Before Bruce Lee moved to America, becoming a kung-fu teacher to the stars and eventually the cream of martial arts cinema, he was one of many siblings in a popular family, had to cope with the semi-celebrity of being a child actor and survive the rough and tumble streets of 50’s Honk Kong.
Based on the book and observations of Bruce Lee’s younger brother Robert, Young Bruce Lee acts as a near prequel to the 90’s biopic Dragon: The Bruce Lee Story, its entire running time focusing on the period of life that the latter film skips over in its opening fifteen minutes. However, where Dragon played very, very loose with anything approaching actual fact, we can assume, judging from the source material, that Young Bruce Lee is somewhat closer to the true events, though, the details in any biopic should always be taken with a grain of salt, as a rule of thumb.
Viewed with this in mind, the film is quite informative to even the hardened Bruce Lee fan as much of the feature revolves around Lee’s relationships with his friends and family, rather than his path to becoming a martial arts god.

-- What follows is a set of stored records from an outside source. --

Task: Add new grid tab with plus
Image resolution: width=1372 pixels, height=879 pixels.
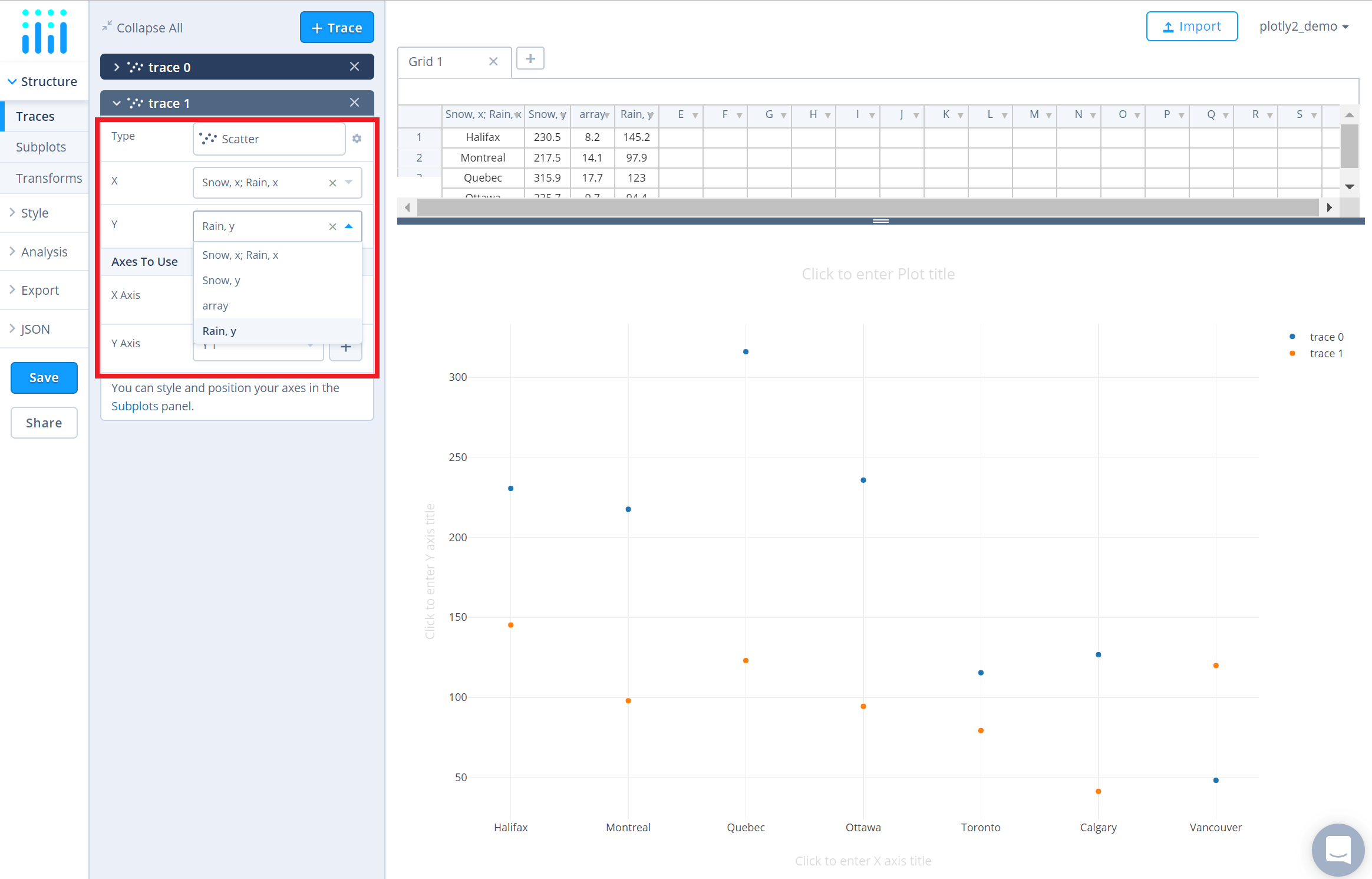Action: [530, 59]
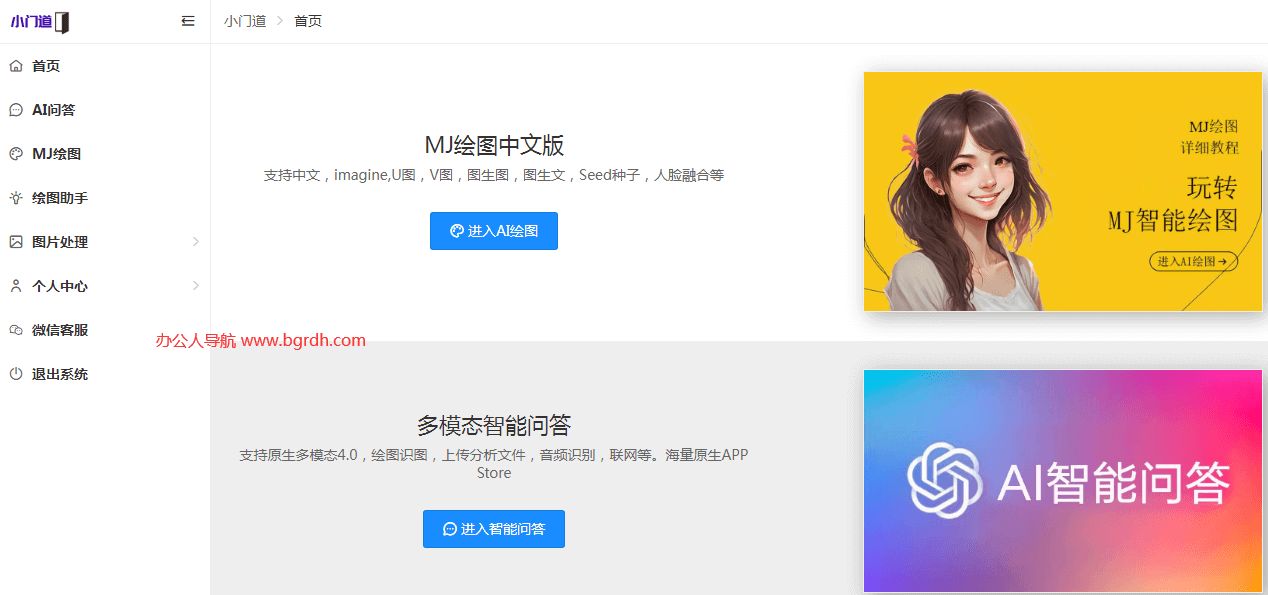Viewport: 1268px width, 595px height.
Task: Expand the 图片处理 submenu chevron
Action: [x=196, y=241]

Viewed as a piece of entertainment in its own right it doesn’t stand up quite so well. Though it is exquisite looking throughout, the story varies from risible melodrama at its best to sub soap-opera-ish at its worst. It IS a biopic, and though there is a burst of action within the final fifteen minutes, should in no way be taken as an action film, those who watch it under this pretence will no doubt be sorely disappointed.
The pace is a little choppy, as is generally the case with biopics that explore a wide expanse of time, and the end result is quite episodic, with the different scenes connecting via a tenuous voice over. There are also a few scenes that, to those of us outside of Hong Kong, may seem entirely pointless. Scenes that incorporate popular peoples and events that logically must anchor the production to a set period in time for those who understand the references.
Little more can be said, it has points of interest and looks great, but as a whole is relatively lightweight.
D grade – for originality
C grade – for storytelling
B+ grade – for visuals
C grade – for acting
Overall grade – C
Young Bruce Lee is released on region 2, 2 disc DVD and Blu-ray on May 30, 2011 courtesy of Cine Asia.
As is getting to be a habit with Cine Asia, an excellent world exclusive documentary, Memories Of The Master, has been produced for the release that includes interviews with Lee’s friends, family and business acquaintances, film historians and professionals as well as presentations of rare and unseen photos from Lee’s past.
Also available are the usual, but equally excellent, commentary by Hong Kong film expert Bey Logan, ‘making of’ featurettes and deleted scenes.